Bernard Olalia, administrator of the Philippine Overseas Employment Administration (POEA), confirmed to that he received a memorandum from Labor Secretary Silvestre Bello III ordering the suspension.


In the memo, Bello said the Dole “received reports that departing OFWs are being required by their employers/foreign recruitment agencies to shoulder the costs of the health and safety protocol for COVID-19 and insurance coverage premium upon their entry in the kingdom.”

Officials said the cost of the institutional quarantine and insurance was 3,500 Saudi rials, or around P47,000.


“In the interest of the service, you are hereby instructed to effect the temporary suspension of deployment of overseas Filipino workers to the Kingdom of Saudi Arabia effective immediately and until further notice,” the memo read.

400 OFWs off-loaded

The order was implemented on Friday, resulting in the off-loading of hundreds of OFWs bound for Saudi Arabia from their flights at Ninoy Aquino International Airport (Naia).

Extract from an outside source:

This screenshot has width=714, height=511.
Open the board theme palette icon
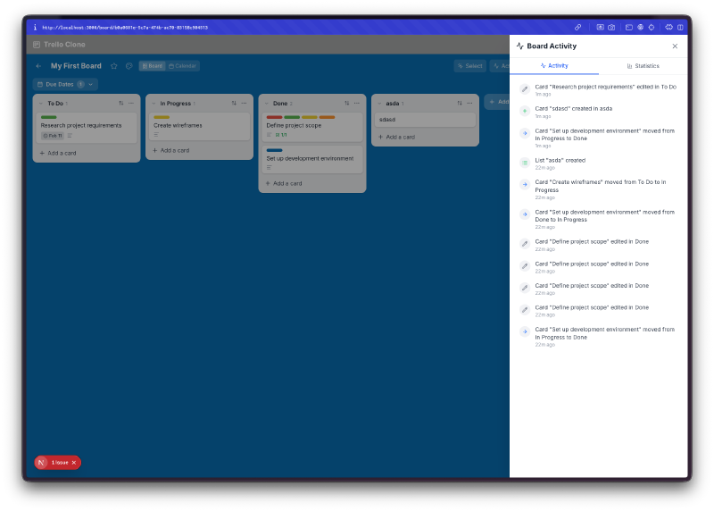pyautogui.click(x=129, y=66)
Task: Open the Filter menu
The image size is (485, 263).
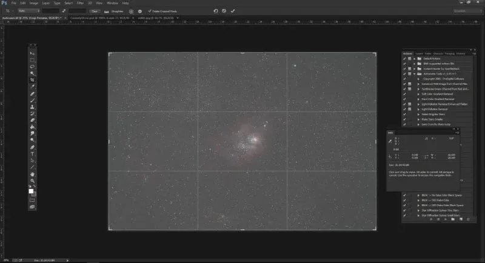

Flag carrier Philippine Airlines (PAL) said over 400 OFWs booked on two separate flights to Riyadh and Dammam were not allowed to board the aircraft.

Both planes, nearly empty, took off at their designated departure times anyway to pick up passengers on the return leg to Manila.

PAL not informed

PAL said the reason for the confusion was the government’s directive to temporarily suspend the deployment of OFWs to Saudi Arabia the previous day without informing the airline.

“We had not received any official government order directing airlines not to accept OFWs bound for Saudi Arabia, but we complied with verbal instructions from the immigration authorities who are no longer accepting OFWs for travel,” PAL said in its advisory, adding that it “regrets” the incident.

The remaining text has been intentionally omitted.